(Source document):
In-Text Referencing Examples:
- Research by Jones & Xiao (2014) shows that significant analysis has been carried out relating to these specific human resource management initiatives. = (An example of 'author led' citing).
- There has been a significant amount of data which has shown that these human resource management initiatives have been thoroughly analysed for effectiveness (Jones & Xiao 2014). = (An example of 'information led' citing).
- It can be stated that 'there has been a significant amount of investigation into the effectiveness of these HR initiatives' (Jones & Xiao 2014, p19) and therefore it can be argued..... = (An example of 'direct quoting from the original source' citing * note the page number included).
UTS provides several useful resources on avoiding plagiarism and referencing.
Avoiding plagiarism including tutorials and quiz
- UTS: Avoiding plagiarism: All new avoiding plagiarism tutorials and quiz
There are a few referencing systems, including:
- Harvard UTS style (the most commonly used at UTS)
- American Psychological Association (APA) (opens an external site)
- Australian Guide to Legal Citation (AGLC) (opens an external site).

(Extracted records):

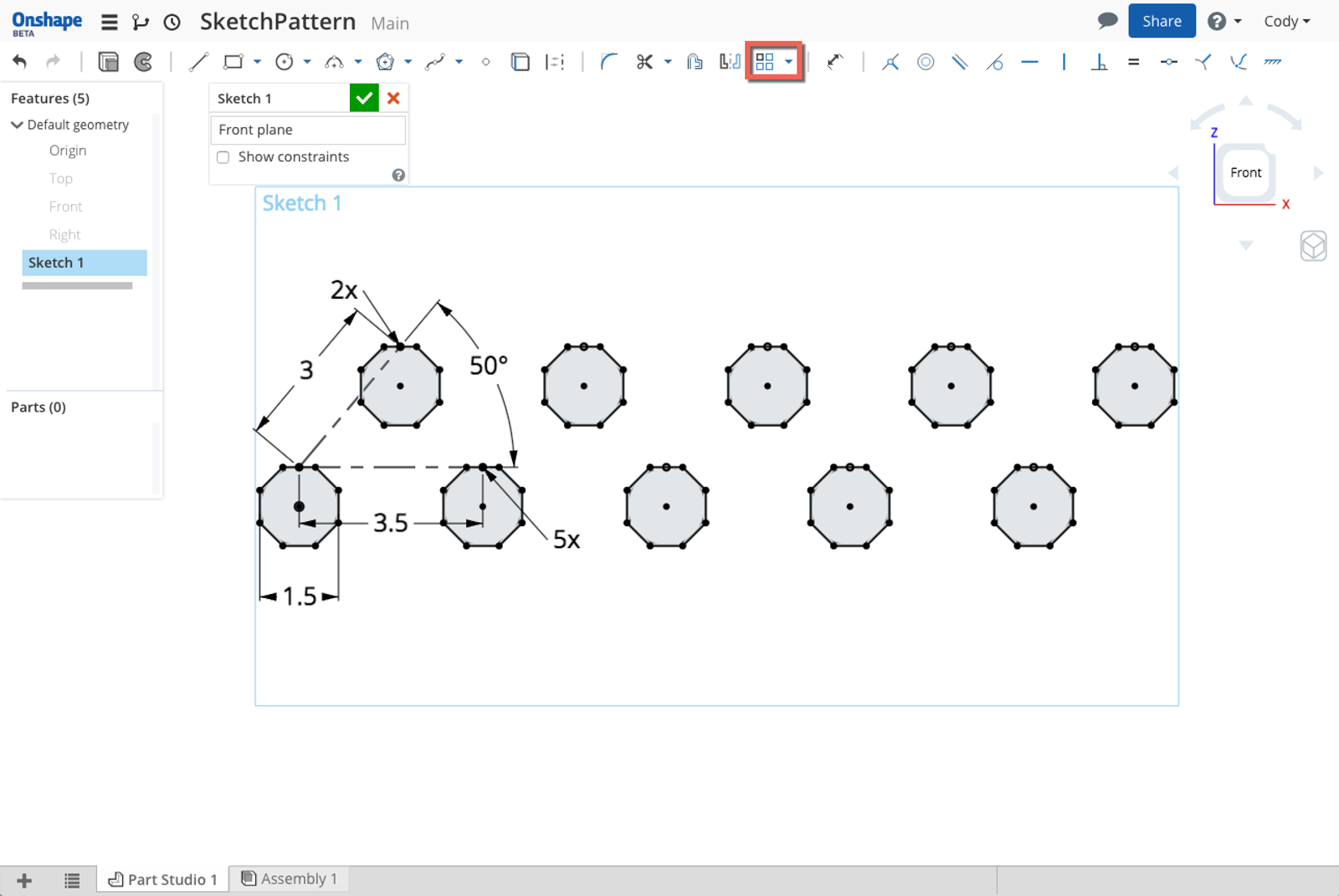Click the Front plane selection field

307,130
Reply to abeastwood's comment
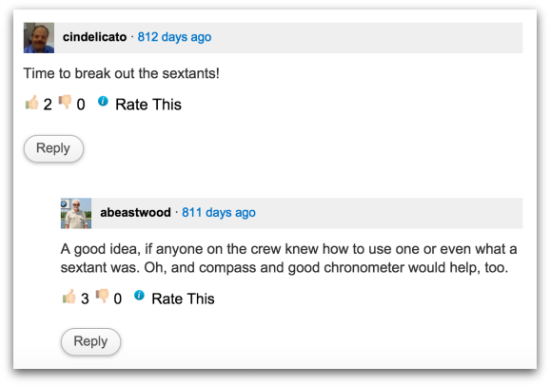The width and height of the screenshot is (550, 386). [x=91, y=341]
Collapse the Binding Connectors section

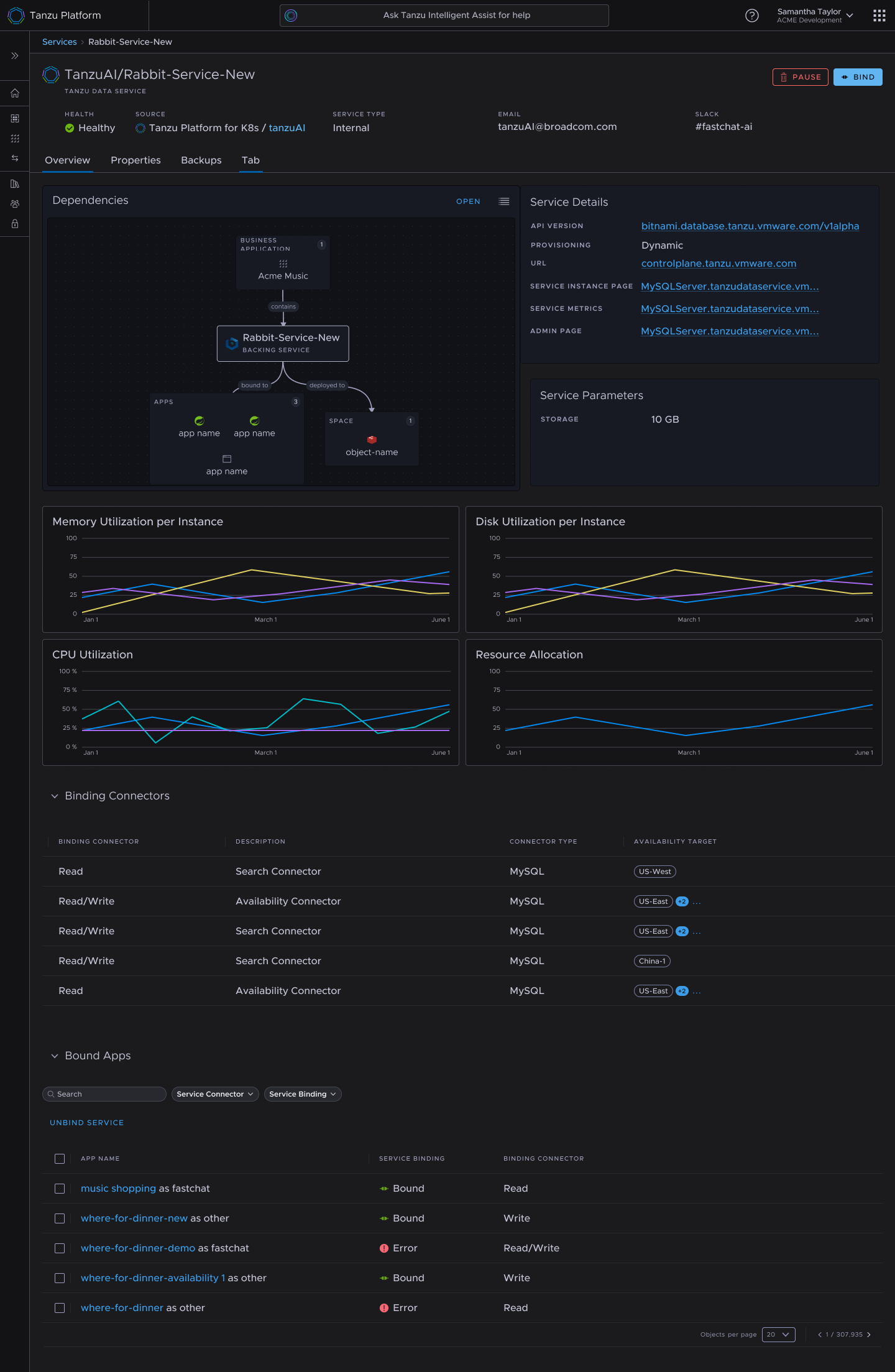pyautogui.click(x=55, y=796)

(Written exercise):
Could you copy out everything in the referencing guide from "UTS provides several" down to "(APA) (opens an external site)", word for word?

(The completed task):
UTS provides several useful resources on avoiding plagiarism and referencing.
Avoiding plagiarism including tutorials and quiz
- UTS: Avoiding plagiarism: All new avoiding plagiarism tutorials and quiz
There are a few referencing systems, including:
- Harvard UTS style (the most commonly used at UTS)
- American Psychological Association (APA) (opens an external site)